SPSS21, python, regex, spssaux.VariableDict ?

classic Classic list List threaded Threaded
2 messages Options
Reply | Threaded
Open this post in threaded view
|

SPSS21, python, regex, spssaux.VariableDict ?

Lance Hoffmeyer
Hello all,

I am trying to use python to create a subset of variables in a dataset.  I am trying to do this by using regular expression grouping but am having difficulty and am hoping someone can help out.  I understand I can do this using ADD FILES
which is what I am currently doing.   I am using python more as an exercise to understand how SPSS and python work
together and to also streamline my syntax so that the syntax could work with multiple datasets without cutting and pasting
variable names.

Using regex I am trying to find variables that match this pattern
@1_Original_Count_1
@2_Original_Count_2
@3_Original_Count_3
@4_Original_Count_4
@5_Original_Count_5

and add them to a variable list that I can then submit to SPSS using the "ADD FILES" command
Below is the syntax I have been playing around with.

TIA,

Lance



begin program.
import spss, spssaux, re
#help(spssaux.VariableDict)
varlist = spssaux.VariableDict(pattern=r'@\d+.*Count')
print varlist.Variables

#Find out how many groups there are in the data.

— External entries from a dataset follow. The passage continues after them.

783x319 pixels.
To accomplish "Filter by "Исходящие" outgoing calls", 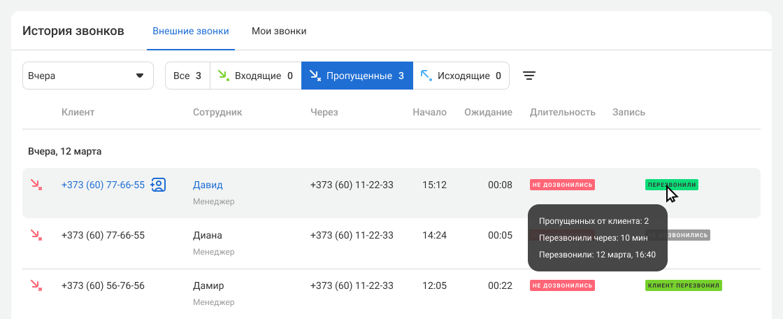I will (x=461, y=76).
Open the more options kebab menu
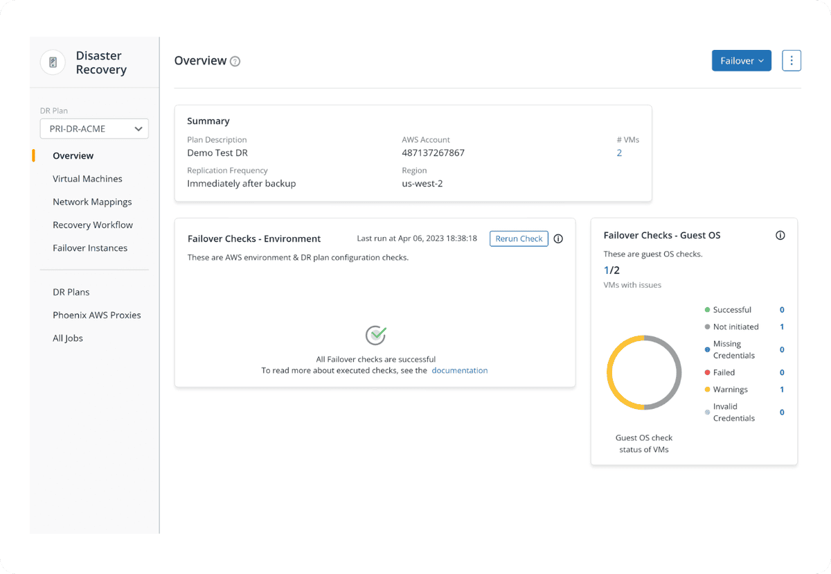 pyautogui.click(x=792, y=60)

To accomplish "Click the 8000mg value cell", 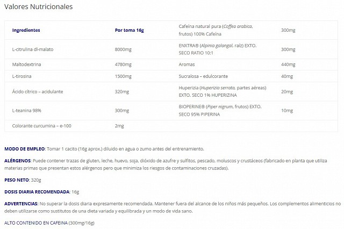I will (123, 49).
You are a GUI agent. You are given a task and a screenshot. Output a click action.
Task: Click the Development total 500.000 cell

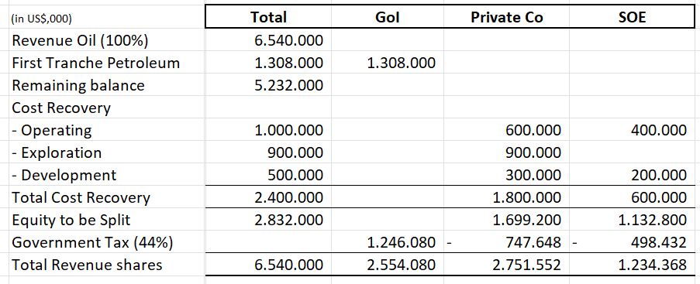tap(268, 175)
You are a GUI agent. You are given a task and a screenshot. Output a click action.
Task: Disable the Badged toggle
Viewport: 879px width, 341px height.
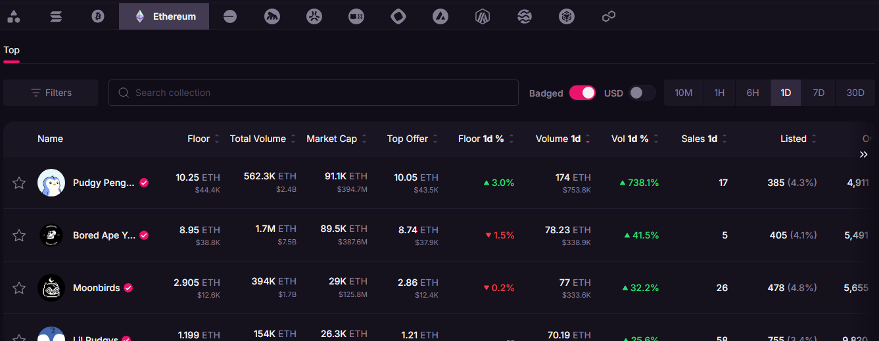coord(582,93)
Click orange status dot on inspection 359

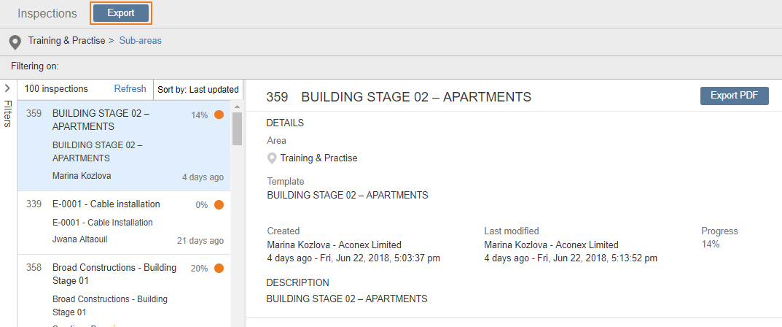[219, 115]
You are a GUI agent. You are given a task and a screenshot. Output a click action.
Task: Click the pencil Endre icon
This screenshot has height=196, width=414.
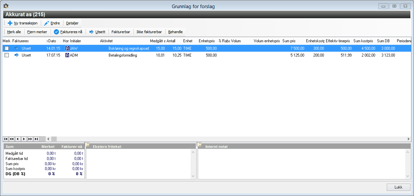pyautogui.click(x=46, y=23)
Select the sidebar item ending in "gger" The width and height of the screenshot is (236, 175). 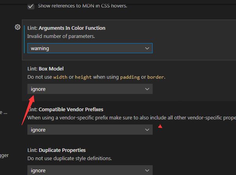coord(4,155)
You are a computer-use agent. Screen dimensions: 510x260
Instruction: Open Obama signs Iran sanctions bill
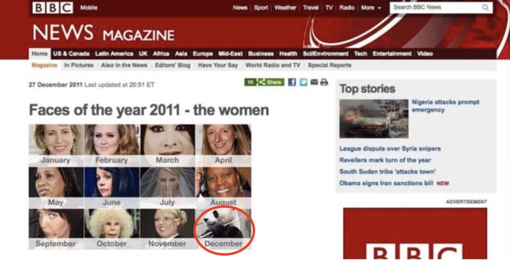(386, 183)
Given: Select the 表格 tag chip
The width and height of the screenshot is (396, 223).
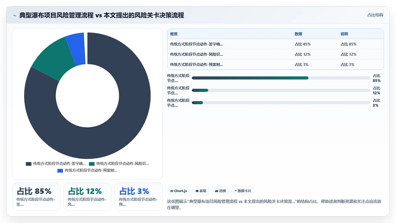Looking at the screenshot, I should coord(201,191).

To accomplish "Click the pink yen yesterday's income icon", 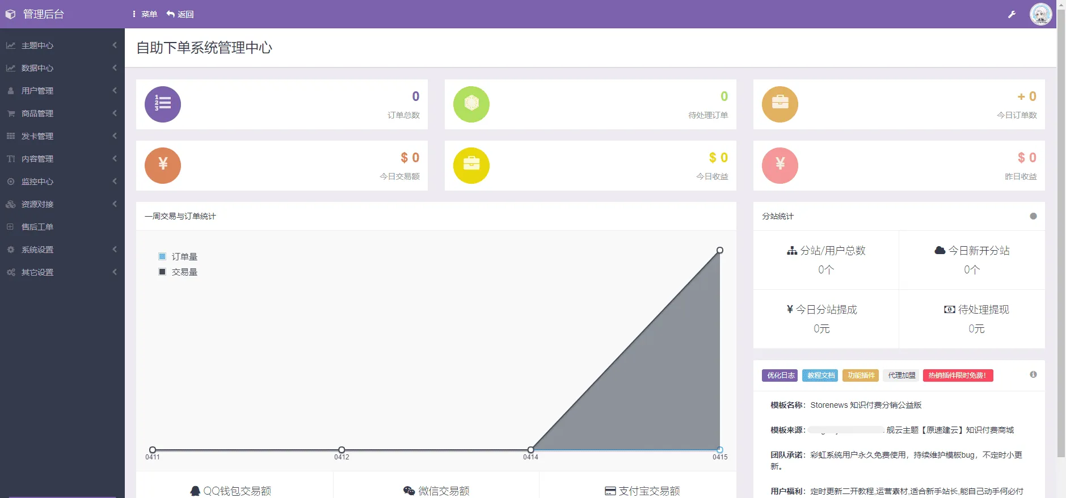I will pos(780,166).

The groups are named @1*, @2* ... so find largest numeric value after @
Maxval = 1
for i in varlist.Variables:
   m = re.match(r"@(\d+)_ Original_Count_*",i)
    if m.group(1) > Maxval
        Maxval = m.group(1);

 

# Create a subset of vars containing only variables where group number (@\d+) and index (Count_\d+) are the same
for i in range(len(varlist.Variables)):
   m = re.match(r"@(\d+)_ Original_Count_(\d+)",i)
   if m.group(1) = m.group(2)
      new.varlist = varlist.Variables[i]
print new.varlist


end program.

 

Varlist
I want to keep
@1_Original_Count_1
@2_Original_Count_2
@3_Original_Count_3
@4_Original_Count_4
@5_Original_Count_5
 
Original List
@1_Original_Count_5
@1_Original_Count_4
@1_Original_Count_3
@1_Original_Count_2
@1_Original_Count_1
@4_Original_Count_4
@4_Original_Count_5
@3_Original_Count_1
@3_Original_Count_3
@3_Original_Count_2
@3_Original_Count_5
@3_Original_Count_4
@2_Original_Count_2
@2_Original_Count_3
@2_Original_Count_1
@4_Original_Count_1
@4_Original_Count_2
@4_Original_Count_3
@2_Original_Count_4
@2_Original_Count_5
@5_Original_Count_3
@5_Original_Count_2
@5_Original_Count_1
@5_Original_Count_5
@5_Original_Count_4

 

Reply | Threaded
Open this post in threaded view
|

Re: SPSS21, python, regex, spssaux.VariableDict ?

Albert-Jan Roskam
Hi Lance,

I think you could use a backreference for this purpose:

>>> variables = """@1_Original_Count_5
... @1_Original_Count_4
... @1_Original_Count_3
... @1_Original_Count_2
... @1_Original_Count_1
... @4_Original_Count_4
... @4_Original_Count_5
... @3_Original_Count_1
... @3_Original_Count_3
... @3_Original_Count_2
... @3_Original_Count_5
... @3_Original_Count_4
... @2_Original_Count_2
... @2_Original_Count_3
... @2_Original_Count_1
... @4_Original_Count_1
... @4_Original_Count_2
... @4_Original_Count_3
... @2_Original_Count_4
... @2_Original_Count_5
... @5_Original_Count_3
... @5_Original_Count_2
... @5_Original_Count_1
... @5_Original_Count_5
... @5_Original_Count_4
... """
>>> import re
>>> filter(lambda s: re.match(r"@(\d+).+_\1",  s), variables.split())
['@1_Original_Count_1', '@4_Original_Count_4', '@3_Original_Count_3', '@2_Original_Count_2', '@5_Original_Count_5']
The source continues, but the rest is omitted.